EXTRACT =
+ + +

Dunno, did taxi driving for a few years. Mostly suburban for a small fleet, not gigging. I'm thinking newer drivers that rely on smartphones for navigation won't get the same benefit.
I seem to recall that at least some populations of taxi driver they have exams like The Knowledge (https://london-taxi.co.uk/the-knowledge/) where changes in structures of the brain can be measured after learning it.
My shitty ambo company sold our sleeping quarters as revenge when we tried to unionize and so we would have to sleep in the rig and would run the engine to keep warm, I am sure I will meet an early death from sucking in all those diesel fumes over night shifts.
Roll enough different sets of dice and you'd expect some to end up being all sixes - that doesn't mean that set is rigged. Yeah, they're the ones you'd do further tests on, but it's not evidence in itself.
But that's why you do multiple testing correction
I wonder what about gta players. And does playing GTA mainly in taxi count in
So, before every trip, the night before we left we would study a map, always stressing the direction of north and monitoring the sun's position. To her joy she became an excellent co-pilot, soon surpassing my map skills! Now, of course, there's GPS, which we both love, but agree isn't as much fun as maps. (We still carry an atlas in the car for a backup.)
Ambulance Drivers: The mean age at death is approximately 64.2 years.
Taxi Drivers: The mean age at death is approximately 67.8 years.
General Population: in the same dataset, life expectancy averaged 74 years.
The average age at which patients are typically diagnosed with Alzheimer's disease is between 75 and 84 years.
People in these jobs don't live long enough on average to get diagnosed, at the same rate. The same effect will happen in any job that lowers your life expectancy.
But the first massively popular 3D games started end of 90s which means Alzheimer cases for them will pop up only around 2060 or later (average onset year 75 minus being 15 years kid during 90s).
Plus, digital environments are explicitly designed to be engaging: authors are putting intentional thought into making the virtual space easy to navigate so that the player doesn't get frustrated and go do something else.
Meanwhile, the physical world is something we're pretty much stuck in, and material spaces tend to be optimized not so much to be engaging to navigate and explore - more to be comfortable to inhabit, etc.

+ + +

INPUT DATA =
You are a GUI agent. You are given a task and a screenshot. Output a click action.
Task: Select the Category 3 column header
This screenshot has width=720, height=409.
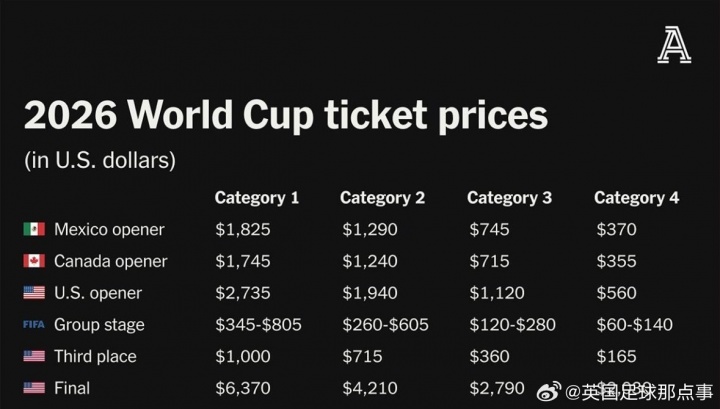point(509,198)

+ + +

Write a continuation of the online discussion about taxi drivers, navigation, and Alzheimer's disease, picking up after its final comment. None of the material is needed here.

Besides, physical spaces - e.g. cities - tend to be iteratively developed over generations, bearing the hallmarks of many different thinking minds, and not optimized for any one particular user flow.
- fire, police, postal, long haul trucks
My hypothesis is that it's either age, physical condition or both.
A sample of a sample of a sample...
> Firstly and perhaps most importantly, selection bias is possible because individuals who are at higher risk of developing Alzheimer’s disease may be less likely to enter or remain in memory intensive driving occupations such as taxi and ambulance driving. This could mean that the lower Alzheimer’s disease mortality observed in these occupations is not due to the protective effect of the job itself but rather because those prone to the disease may have self-selected out of such roles. However, Alzheimer’s disease symptoms typically develop after patients’ working years, with only 5-10% of cases occurring in people younger than 65 years (early onset).1114 While subtle symptoms could develop earlier, they would still most likely be after a person had worked long enough to deem the occupation to be a so-called usual occupation, suggesting against substantial attrition from navigational jobs due to development of Alzheimer’s disease. Moreover, even if lifelong taxi driving selects for individuals with strong spatial processing, our findings would still suggest an interesting link between spatial processing skills and risk of Alzheimer’s disease.